Remember that - vvvv means very verbose. The more v you add, the more verbose output on the console.

If all is well, you should see this on the console:

[initandlisten] MongoDB starting : pid=53165 port=27017 dbpath=/usr/local/var/mongodb master=1 64-bit host=server-1
[initandlisten] db version v2.0.2, pdfile version 4.5
...
[initandlisten] Accessing: local for the first time
[initandlisten] query local.system.namespaces reslen:20 0ms
...
[initandlisten] master=true
[initandlisten] ******
[initandlisten] creating replication oplog of size: 183MB...
[initandlisten] create collection local.oplog.$main { size: 192000000.0, capped: true, autoIndexId: false }
[initandlisten] New namespace: local.oplog.$main
[initandlisten] New namespace: local.system.namespaces
...
[FileAllocator] allocating new datafile /usr/local/var/mongodb/local.ns, filling with zeroes...
[FileAllocator] creating directory /usr/local/var/mongodb/_tmp
[FileAllocator] done allocating datafile /usr/local/var/mongodb/local.ns, size: 16MB, took 2.174 secs
[FileAllocator] allocating new datafile /usr/local/var/mongodb/local.0, filling with zeroes...
...
[initandlisten] runQuery called local.oplog.$main { query: {}, orderby: { $natural: -1 } }
[initandlisten] query local.oplog.$main ntoreturn:1 nscanned:1 nreturned:1 reslen:64 372ms
...
[initandlisten] waiting for connections on port 27017
[websvr] fd limit hard:9223372036854775807 soft:256 max conn: 204
[websvr] admin web console waiting for connections on port 28017

The console log we see is a very detailed one as it helps us understand how MongoDB replication works! Let's see this in smaller parts:

[initandlisten] master=true

[initandlisten] ******

[initandlisten] creating replication oplog of size: 183MB...
[initandlisten] create collection local.oplog.$main { size: 192000000.0, capped: true, autoIndexId: false }

[initandlisten] New namespace: local.oplog.$main
[initandlisten] New namespace: local.system.namespaces

We can see that the server has started as the master. The local.oplog.$main is a capped collection which saves all transaction log entries that will be replicated over to the slaves.
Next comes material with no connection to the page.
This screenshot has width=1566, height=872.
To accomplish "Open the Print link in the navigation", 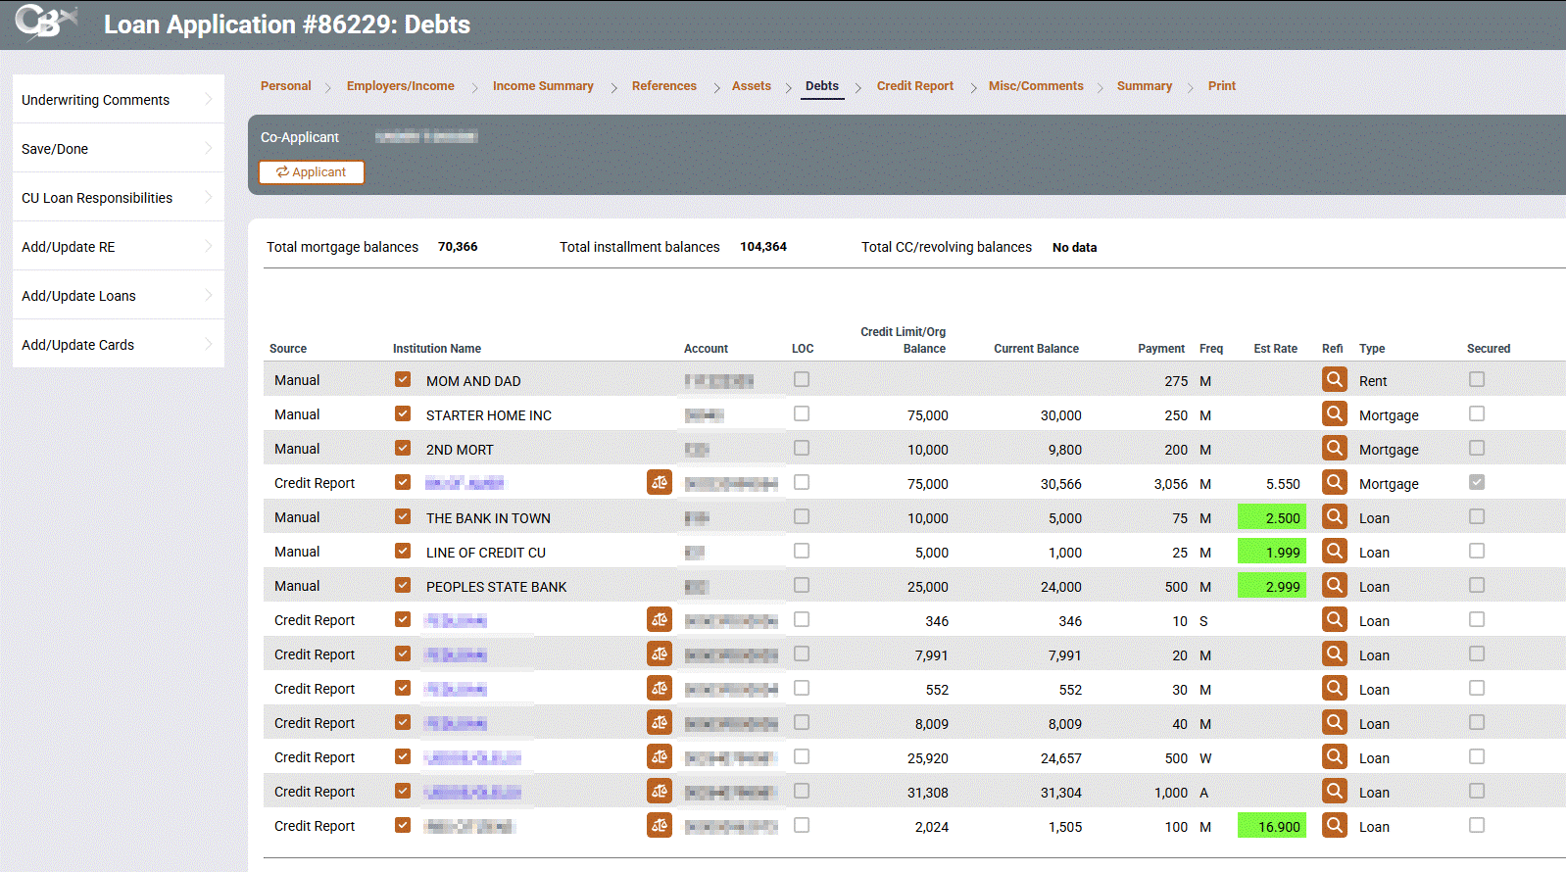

[FileAllocator] allocating new datafile /usr/local/var/mongodb/local.ns, filling with zeroes...
[FileAllocator] creating directory /usr/local/var/mongodb/_tmp
[FileAllocator] done allocating datafile /usr/local/var/mongodb/local.ns, size: 16MB, took 2.174 secs

When we set up the master for the first time, this local.oplog.$main capped collection and the local namespace is created (and depending on the machine this can take a few minutes!).

...
[initandlisten] runQuery called local.oplog.$main { query: {}, orderby: { $natural: -1 } }

[initandlisten] query local.oplog.$main ntoreturn:1 nscanned:1 nreturned:1 reslen:64 372ms
...

This is where the transaction logs are checked for their natural order and setup. After this, the master server is waiting for connections and serving requests normally.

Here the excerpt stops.